The RNA exosome is a conserved degradation machinery, which obtains full activity only when associated with cofactors. The most prominent activator of the yeast nuclear exosome is the RNA helicase Mtr4p, acting in the context of the Trf4p/Air2p/Mtr4p polyadenylation (TRAMP) complex. The existence of a similar activator(s) in humans remains elusive. By establishing an interaction network of the human nuclear exosome, we identify the trimeric Nuclear Exosome Targeting (NEXT) complex, containing hMTR4, the Zn-knuckle protein ZCCHC8, and the putative RNA binding protein RBM7. ZCCHC8 and RBM7 are excluded from nucleoli, and consistently NEXT is specifically required for the exosomal degradation of promoter upstream transcripts (PROMPTs). We also detect putative homolog TRAMP subunits hTRF4-2 (Trf4p) and ZCCHC7 (Air2p) in hRRP6 and hMTR4 precipitates. However, at least ZCCHC7 function is restricted to nucleoli. Our results suggest that human nuclear exosome degradation pathways comprise modules of spatially organized cofactors that diverge from the yeast model.

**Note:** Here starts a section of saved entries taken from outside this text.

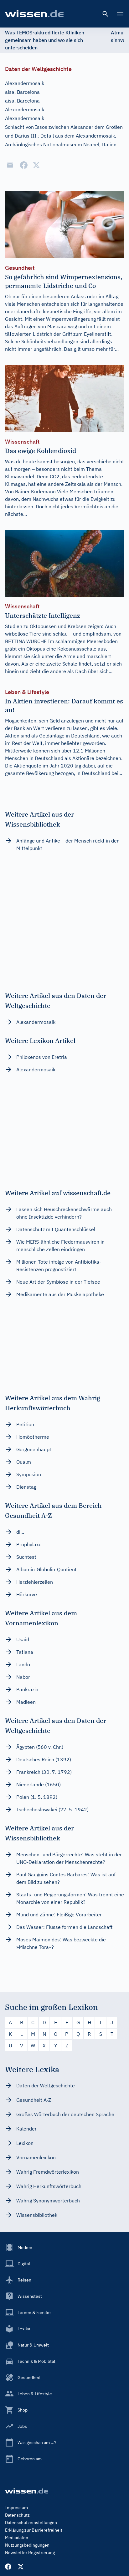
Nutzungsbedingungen (27, 2545)
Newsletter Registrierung (30, 2552)
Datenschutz (17, 2515)
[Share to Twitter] (36, 165)
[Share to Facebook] (24, 165)
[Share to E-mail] (10, 165)
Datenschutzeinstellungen (31, 2522)
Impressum (16, 2507)
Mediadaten (16, 2537)
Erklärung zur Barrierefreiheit (33, 2530)
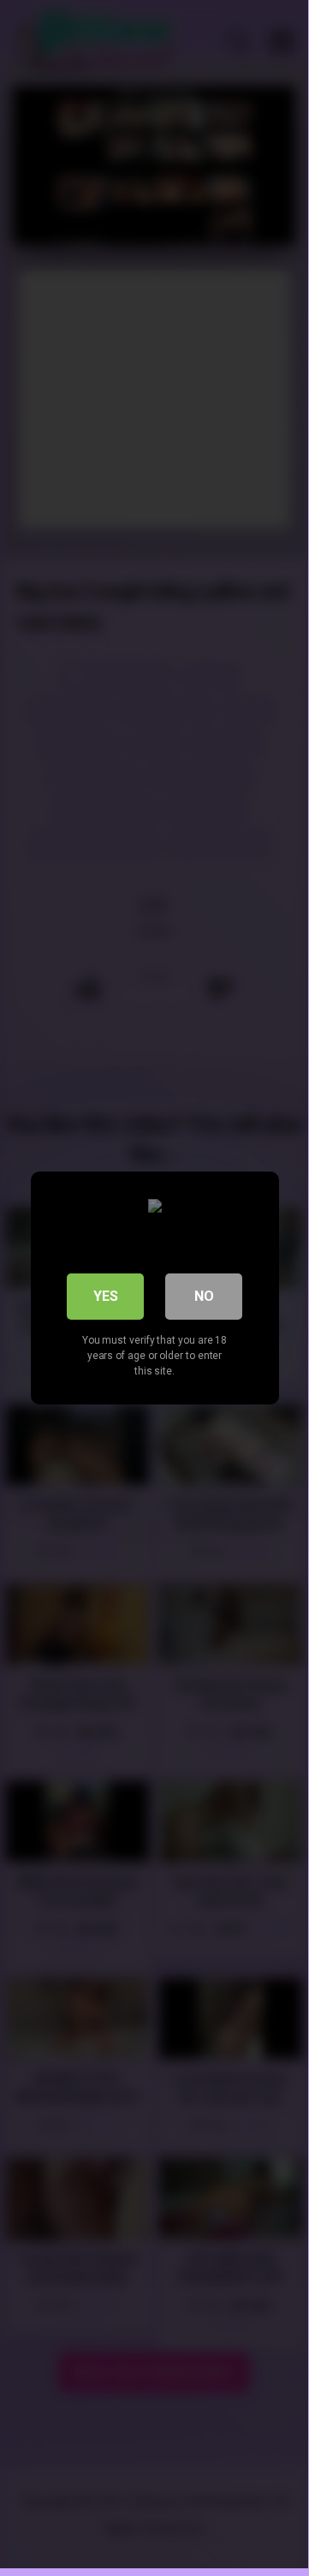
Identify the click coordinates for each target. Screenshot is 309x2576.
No (204, 1296)
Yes (105, 1296)
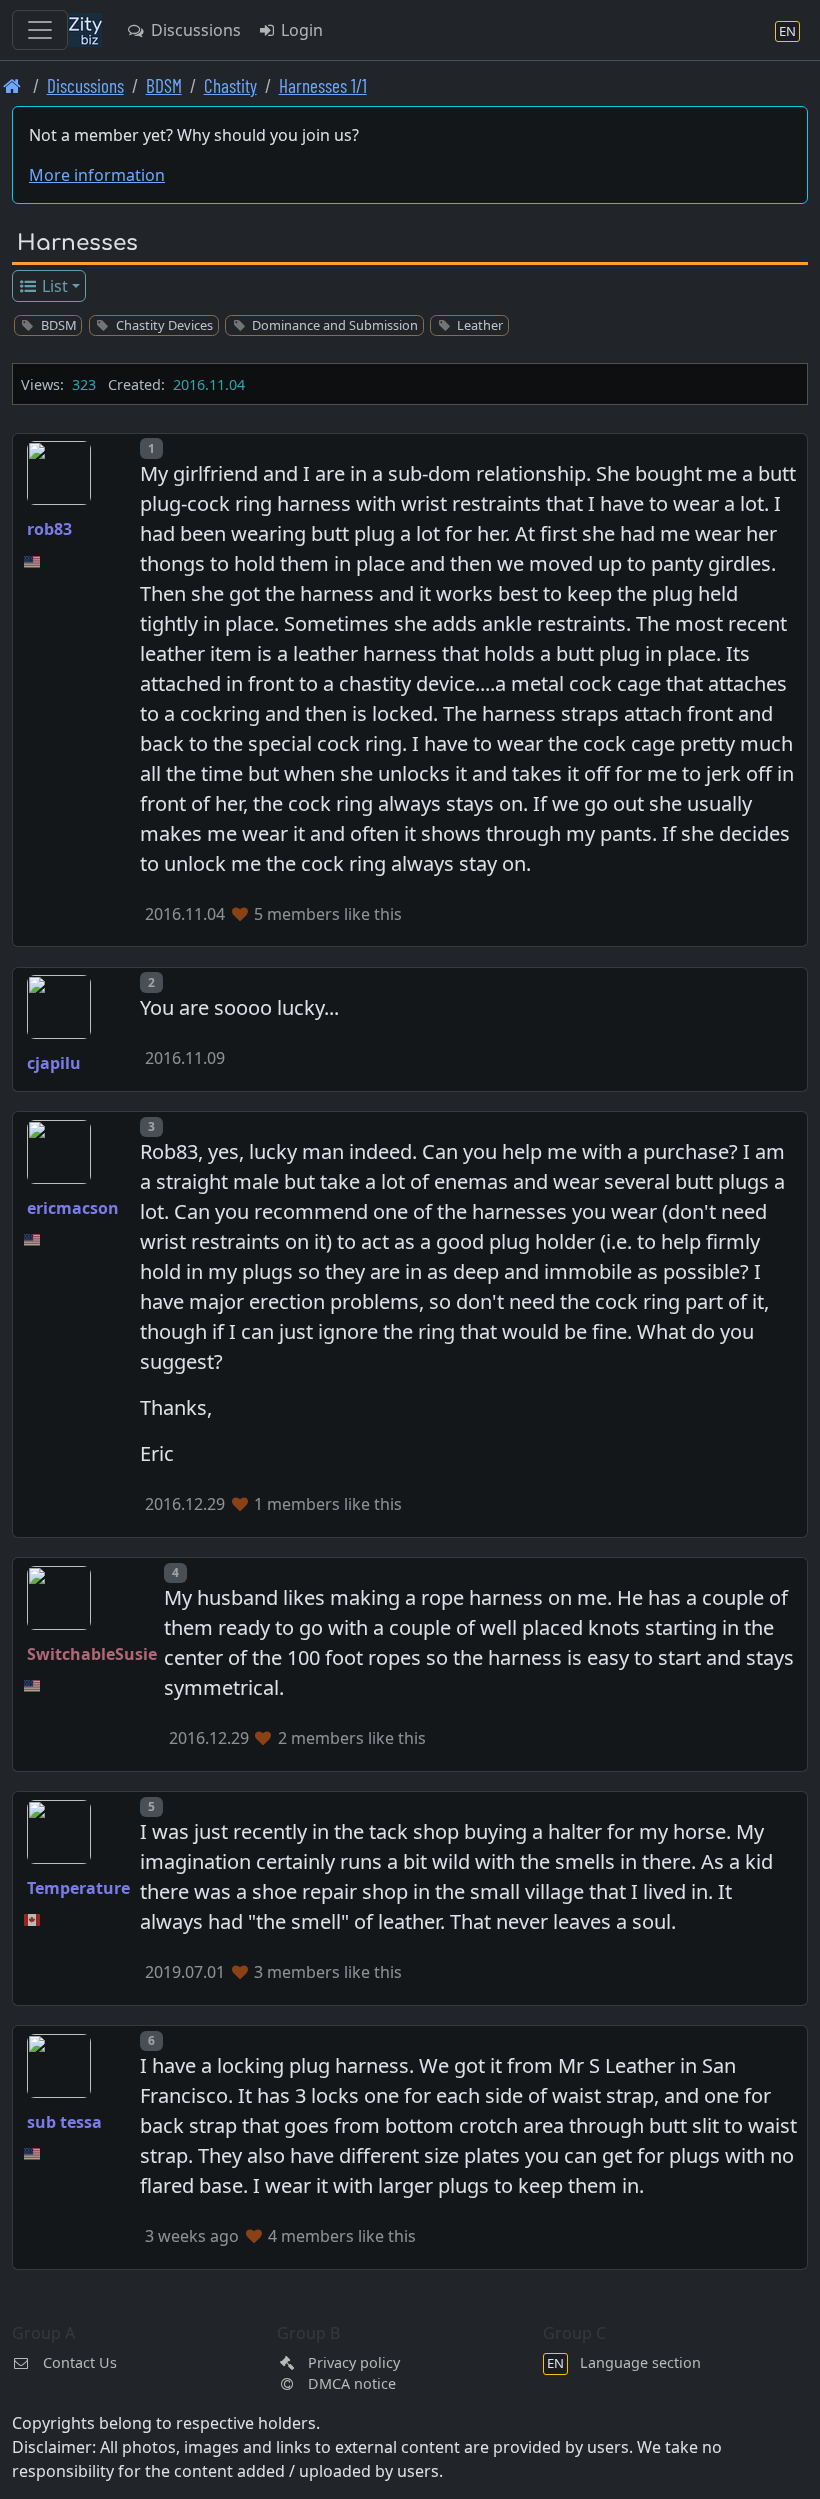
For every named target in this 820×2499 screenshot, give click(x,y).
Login (300, 30)
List (53, 286)
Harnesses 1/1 (323, 85)
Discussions (194, 30)
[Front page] (12, 85)
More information (97, 175)
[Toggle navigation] (40, 30)
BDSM (164, 85)
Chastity (230, 85)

RNA 外切体是一种保守的降解机制,只有与辅助因子结合时才能发挥全部活性。酵母核外切体最主要的激活因子是 RNA 解旋酶 Mtr4p,它在 Trf4p/Air2p/Mtr4p 多腺苷酸化(TRAMP)复合物的背景下发挥作用。在人类中是否存在类似的激活因子仍不清楚。通过建立人核外切体的相互作用网络,我们鉴定出三聚体核外切体靶向(NEXT)复合物,包含 hMTR4、Zn 指蛋白 ZCCHC8 和假定的 RNA 结合蛋白 RBM7。ZCCHC8 和 RBM7 被排除在核仁之外,并且 NEXT 复合物特异性地需要用于启动子上游转录物(PROMPTs)的外切体降解。我们还在 hRRP6 和 hMTR4 沉淀中检测到假定的同源 TRAMP 亚基 hTRF4-2(Trf4p)和 ZCCHC7(Air2p)。然而,至少 ZCCHC7 的功能仅限于核仁。我们的结果表明,人类核外切体降解途径包括空间组织辅助因子模块,与酵母模型不同。